Jul 19, 2019 | Updated: 09:53 AM EDT

Scientists Have Discovered Earliest Evidence Of Life On Earth

Mar 02, 2017 04:42 AM EST

3.7 Billion-Year-Old Fossils Could Be World’s Oldest
(Photo : GeoBeats News/ You Tube) Scientists have long wondered when life began on Earth. The oldest fossil evidence had previously been dated to around 3.5 billion years, but a more recent discovery could set that timeline back by another 220 million years. Scientists have long wondered when life began on Earth.

The evolutionary history of life on Earth traces the processes by which living and fossil organisms have evolved since life appeared on the planet. The scientist has discovered what they say could be a fossil of some of the earliest living organism on Earth. Geologist uncovered the tiny tubular structure from ancient Canadian rocks dated to be up to 4.28 billion years old.

Matthew Dodd, who analyzed the structures at University College London, said that this discovery answers the biggest questions mankind. This discovery would shed new light on the origins of life. It is very humbling to have the oldest known life forms in hands and being able to look at them and analyze them, he told BBC News.
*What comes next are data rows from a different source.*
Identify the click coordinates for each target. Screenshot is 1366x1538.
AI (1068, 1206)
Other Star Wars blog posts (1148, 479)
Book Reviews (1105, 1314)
The fossil structures were encased in quartz layers in the so-called Nuvvuagittuq Supracrustal Belt (NSB).The NSB is a chunk of ancient ocean floor. It contains some of the oldest volcanic and sedimentary rocks known to science. Dr. Dominic Papineau from UCL who discovered the fossils in Quebec and he thinks this kind of setting was very probably also the cradle for life forms between 3.77 and 4.28 billion years ago.

As stated by Science journal, the clues lie hidden in microscopic flecks of graphite and a carbon mineral. Which is trapped inside a single large crystal of zircon, Zircons grow in magmas, often incorporating other minerals into their crystal structures of silicon, oxygen, and zirconium.

The scientist said that the analysis is complicated because the rocks in question have often undergone alteration. The earliest evidence for life on Earth is graphite found to be a biogenic substance in 3.7 billion-year-old metasedimentary rocks discovered in western Greenland and microbial mat fossils found in 3.48 billion-year-old sandstone discovered in Western Australia.

 The UCL researchers and their colleagues say they have worked extremely hard to demonstrate the greater antiquity for their structures. Dr. Papineau does concede though that the idea of metabolizing microorganisms using oxygen so soon after the Earth's formation will surprise many geologists.

Some geologists presumed that these (NTB) organisms come from a time when Mars had liquid water on its surface and a similar atmosphere to Earth at that time. The life had already arisen just a few hundred million years ago. The Earth had formed is intriguing in light of debates about whether life on Earth was a rare accident or whether biology is a common outcome given the right conditions.